##### Working data #####
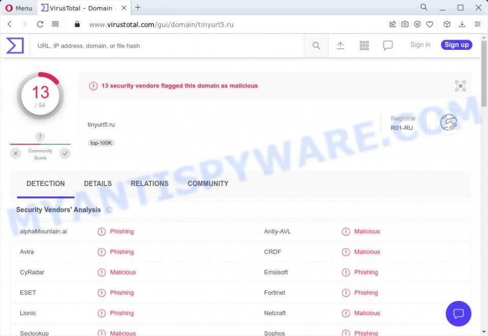Screen dimensions: 488x336
Task: Click the Sign up button
Action: pos(456,45)
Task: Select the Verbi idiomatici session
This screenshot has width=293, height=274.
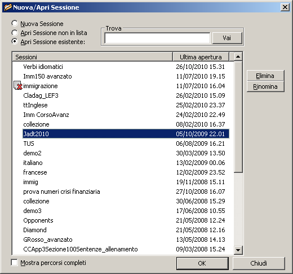Action: pos(126,67)
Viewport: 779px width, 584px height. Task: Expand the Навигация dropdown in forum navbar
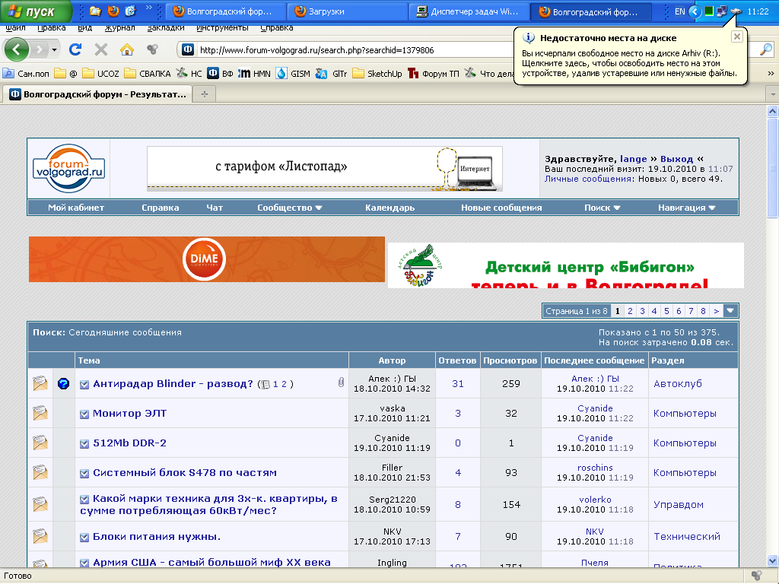coord(686,208)
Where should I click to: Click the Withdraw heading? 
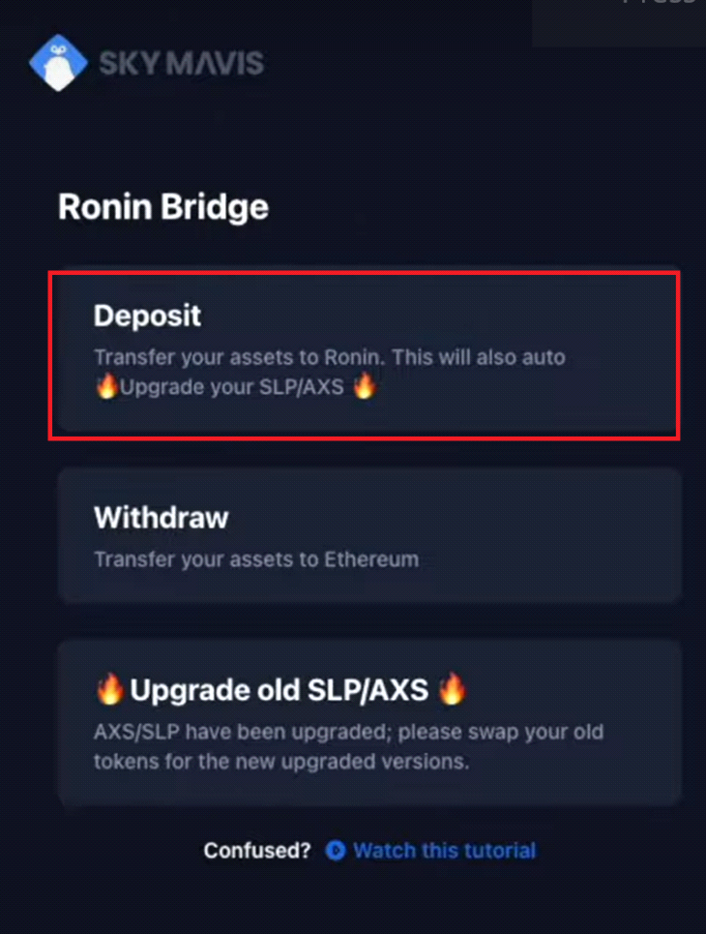tap(161, 518)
#####
# [Task details]
Word for word, restate the lines from the one containing "Viewport: 779px width, 584px" through the end of the entries. Do not include pictures.

# [Task result]
Viewport: 779px width, 584px height. Task: Expand the Навигация dropdown in forum navbar
coord(686,208)
Where should I click to: Click the Withdraw heading? 
tap(161, 518)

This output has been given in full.